May 14: Reports surfaced that researchers at Verily have been working on a prototype device for painless blood collection using a system of “exploding” micro-needles, magnets and a blood storage chamber. The device’s most likely outcome is serving as a tracker of key blood markers for those enrolled in clinical trials, according to the reports, although it could also be pitched as a replacement to blood draws in certain medical settings.
May 24: New York City-based Owkin raised $5 million in Series A follow-on funds from GV, the venture arm of Alphabet. Owkin uses artificial intelligence and machine learning to organize, validate, predict, and compare information. It then builds mathematical models and algorithms to interpret biostatistics data and patient profiles.

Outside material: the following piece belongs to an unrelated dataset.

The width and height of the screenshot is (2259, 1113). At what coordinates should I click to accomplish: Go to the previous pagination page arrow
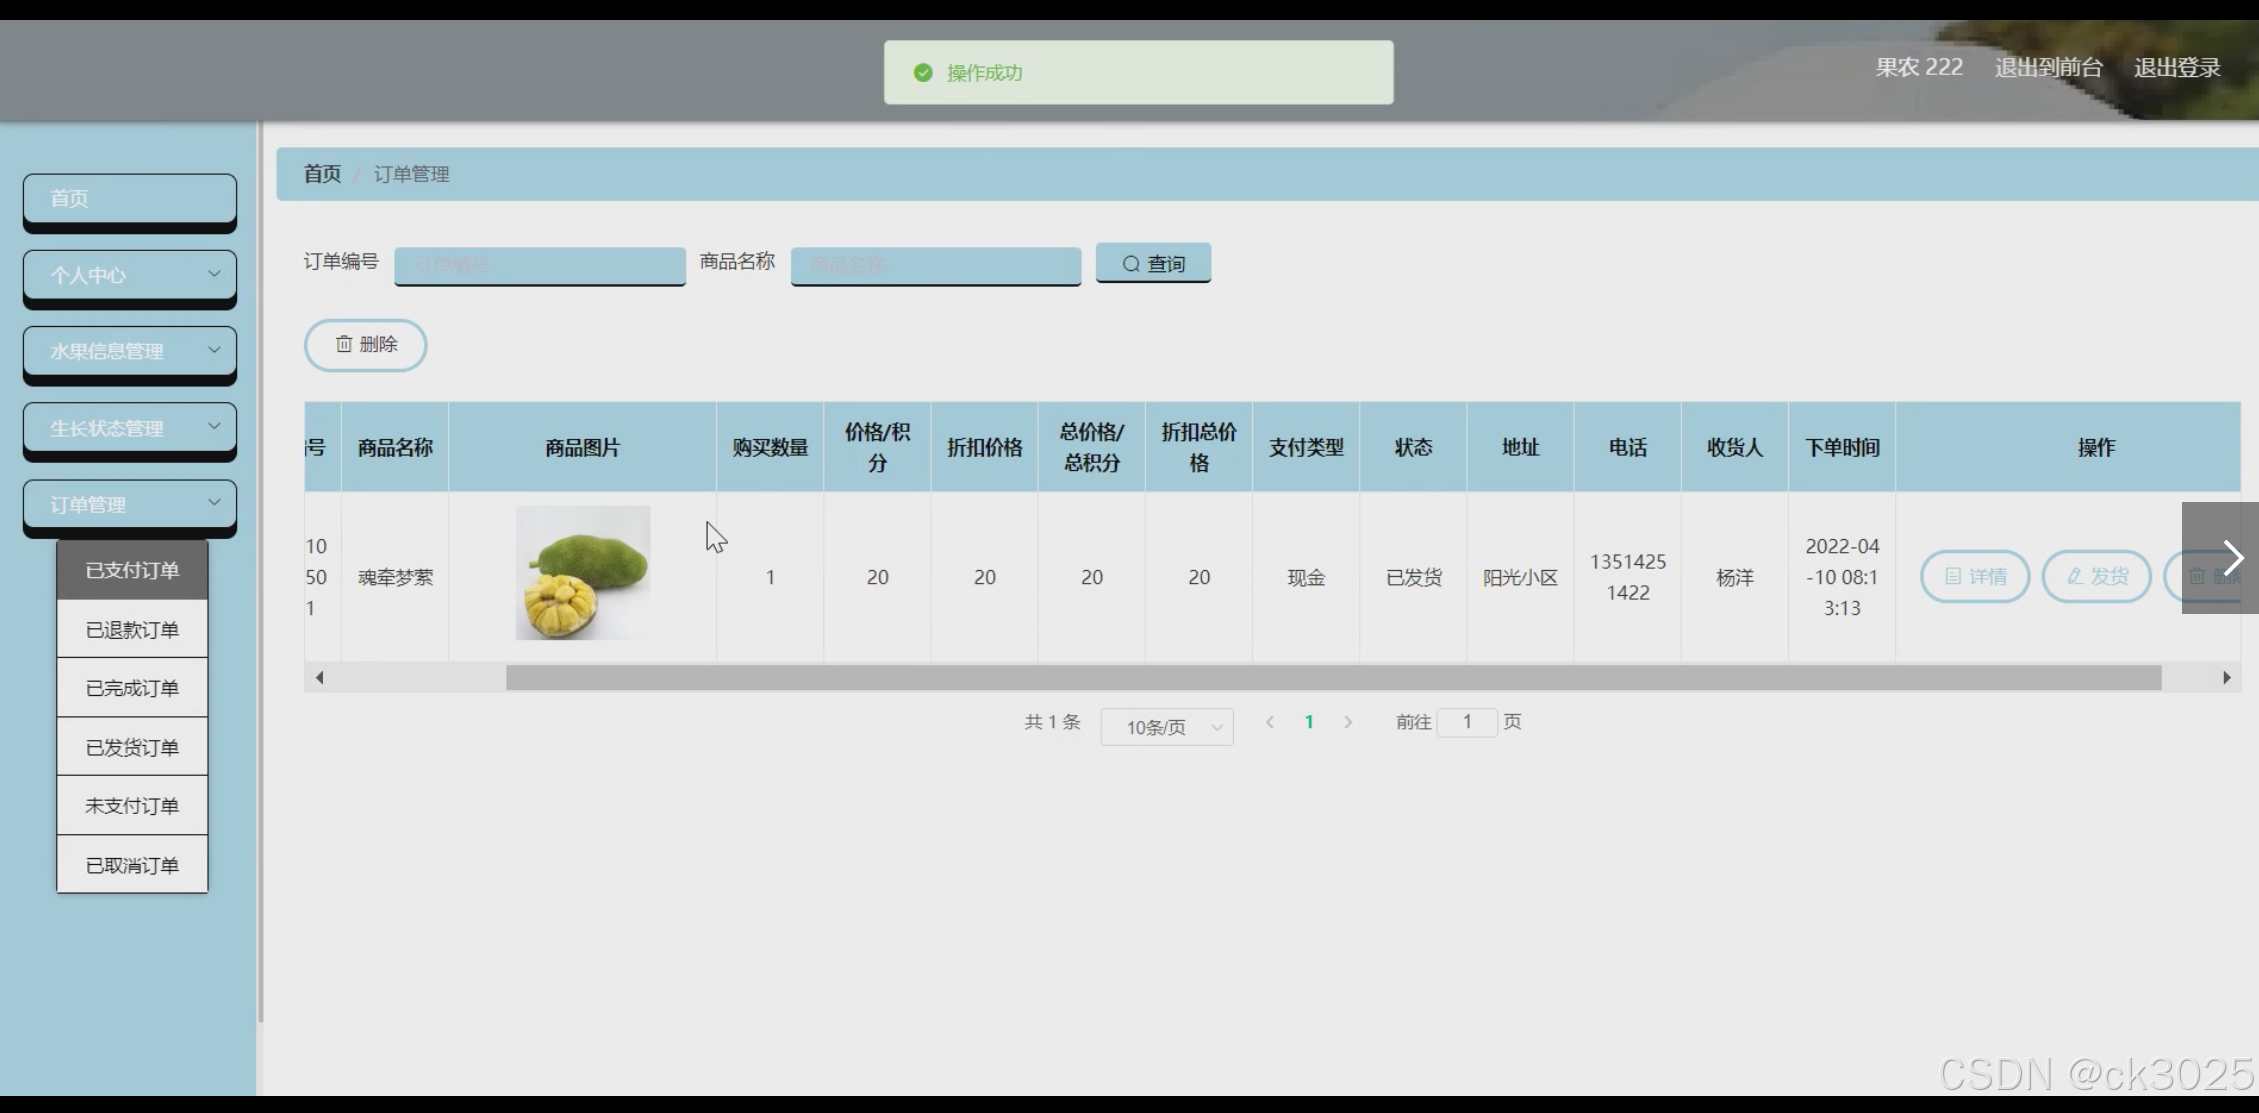click(x=1270, y=722)
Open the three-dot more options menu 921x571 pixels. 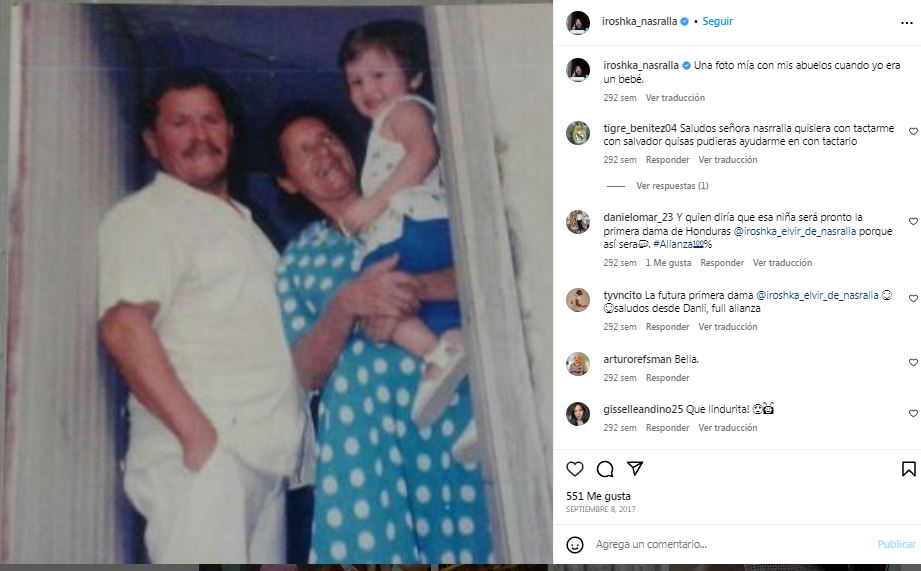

June 20: An independent investigation of UK-based Alphabet subsidiary DeepMind raised questions about the AI company’s business model, relationship with its parent company and potential to monopolize its industry. The panel also noted that DeepMind’s revenue source is still somewhat murky and that turning to the sale of depersonalized data would create a “deep concern.” In response, DeepMind pledged to examine the panel’s questions specific to its business model.

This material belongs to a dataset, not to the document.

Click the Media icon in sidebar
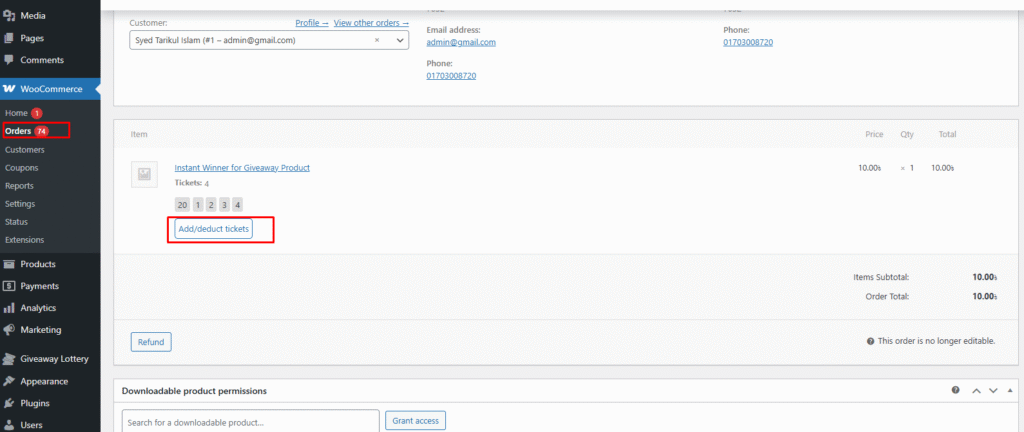The width and height of the screenshot is (1024, 432). coord(10,17)
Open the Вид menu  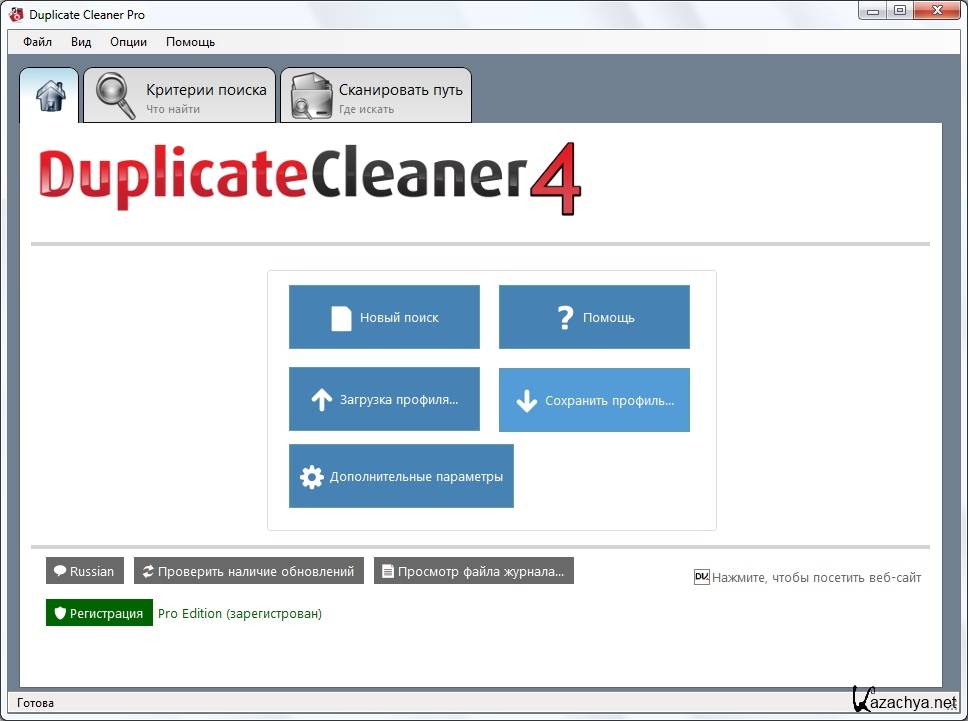coord(81,42)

June 28: Dr. Joshua Mandel left his position at Verily as health IT ecosystem lead for a chief architect role at Microsoft Healthcare.

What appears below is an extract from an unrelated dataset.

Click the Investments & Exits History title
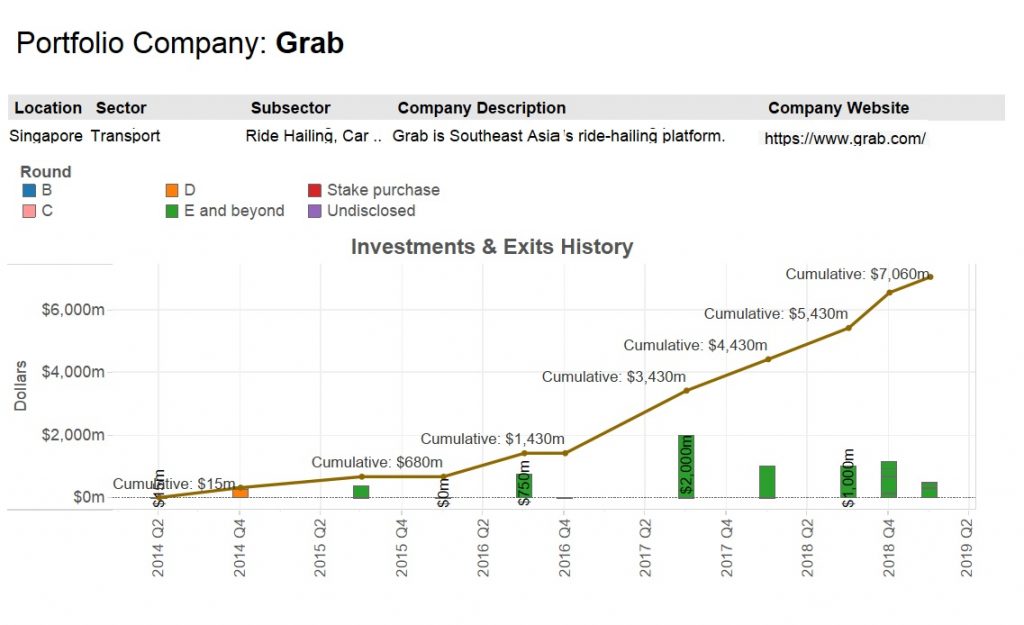The width and height of the screenshot is (1024, 625). click(x=491, y=247)
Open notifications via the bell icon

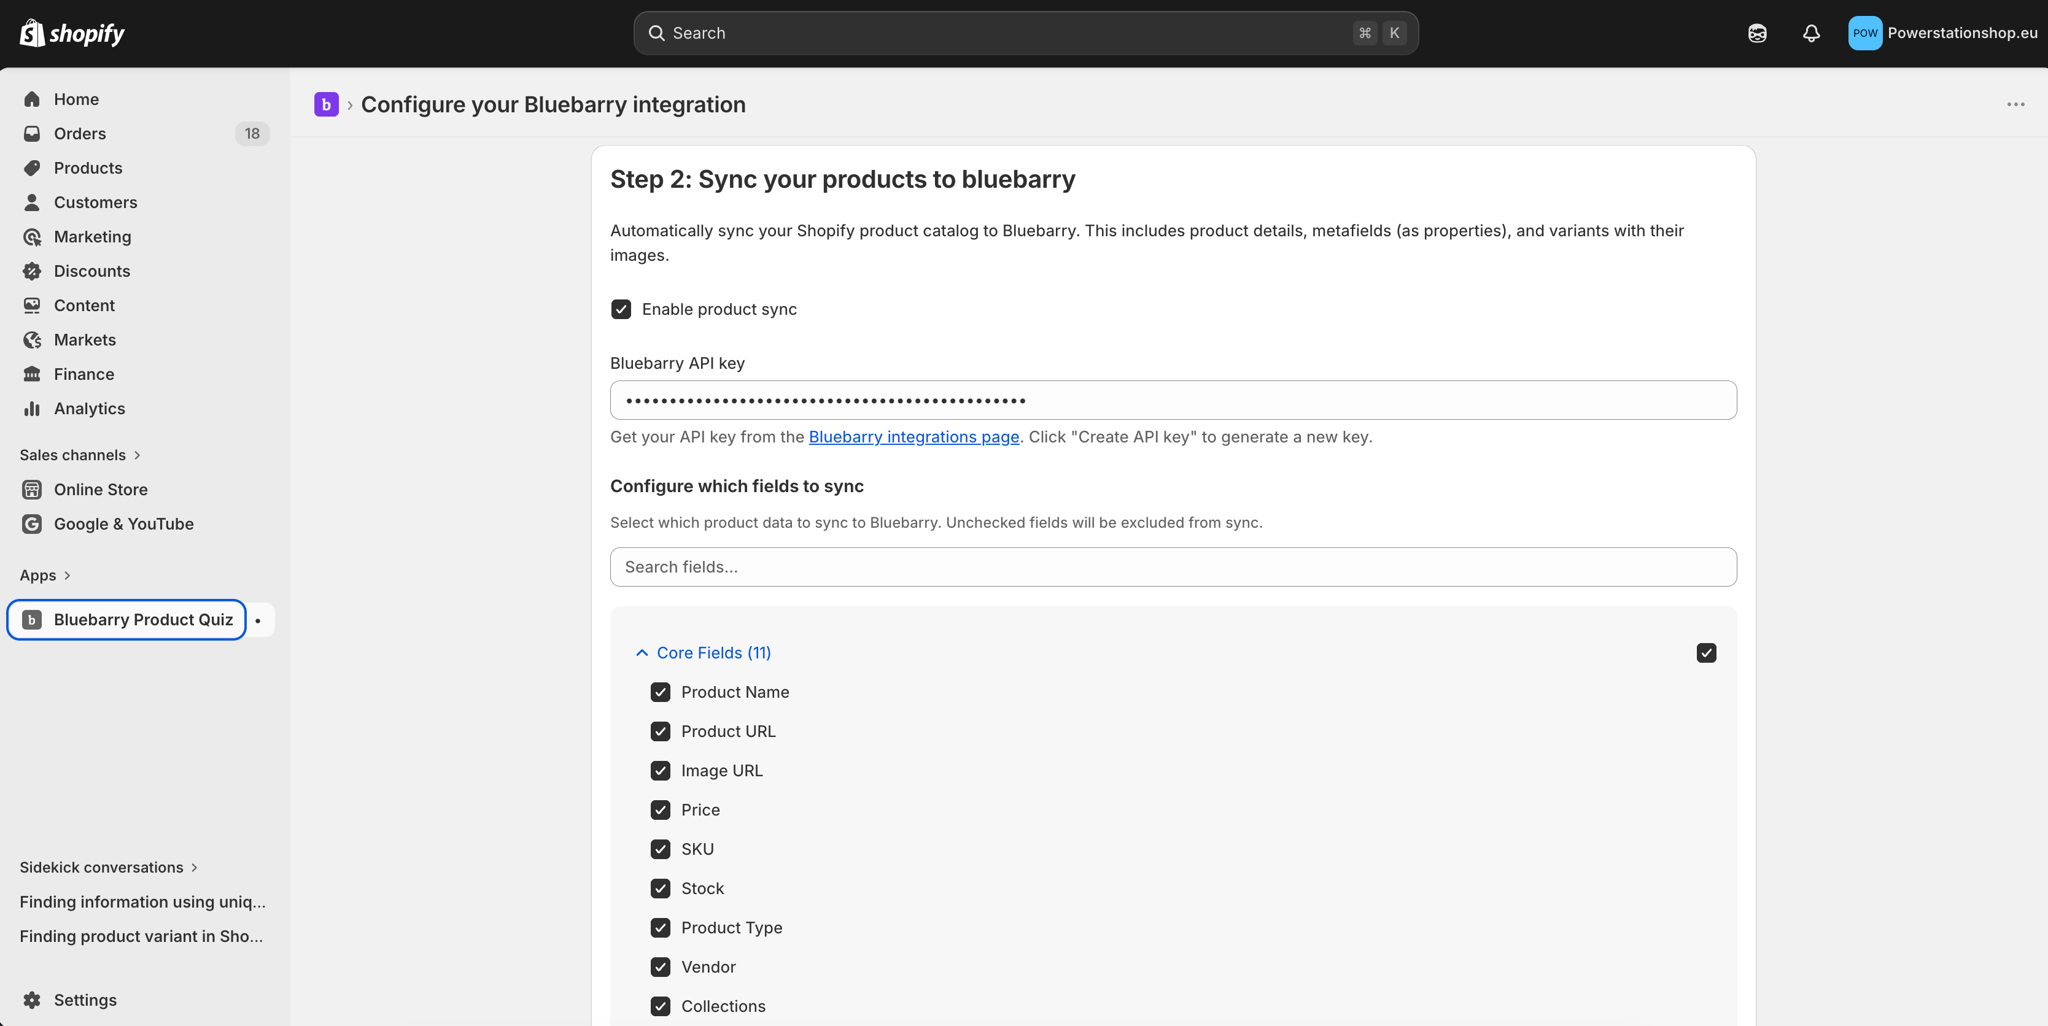[1811, 33]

July 3: The AMA and Google announced the three winners of its Interoperability and Innovation Challenge: HealthSteps ($25,000 Google Cloud credit), I-deal Health ($15,000) and Futureassure ($10,000).
July 11: Verily partnered with sleep technology company ResMed for a new venture focused on the development of sleep apnea treatments and connected health products. The project was said to be investigating how machine learning and other technologies could quickly identify at-risk individuals and promote treatment adherence.
August 15: Alphabet invested $375 million into Oscar Health, the technology-driven health insurer cofounded by Mario Schlosser and Joshua Kushner. The funds were intended to help move the New York City-based insurer into its next phase of expansion: entering the Medicare Advantage market.
August 23: A number of Verily researchers and Former FDA Commissioner Dr. Robert Califf penned an npj Digital Medicine editorial calling for the psychiatric field to embrace digital sensors and the data sciences. The article looked to other fields such as oncology to describe how these methods could reduce the variability and subjectivity inherent to psychology while still allowing for targeted interventions.
September 29: Aiva, which specializes in hands-free communication between patients and caregivers, announces new investments from the Google Assistant Investment Program and Amazon’s Alexa Fund.
November 16: Verily shut down an ambitious joint project with Novartis subsidiary Alcon to develop a glucose-sensing lens. The company said that it would continue to work on two other medical lens projects, aimed at presbyopia and cataract surgery recovery.
December 13: Onduo, a Verily-Sanofi joint venture focused on digitally-driven diabetes management, announced that it would begin offering Orpyx Medical Technologies’ diabetic foot ulcers to its program members in 2019. Orpyx’s device consists of a thin sensor that is placed in a patient’s shoes and a wirelessly connected smartwatch, which displays readings and alerts to the user when dangerous pressure levels are detected.
December 19: Walgreens Boots Alliance and Verily announced focused on chronic conditions and low-cost care. First on the list will be the development of a medication adherence device pilot project, as well as the distribution of Onduo’s virtual diabetes tools to Walgreens employees and their family members.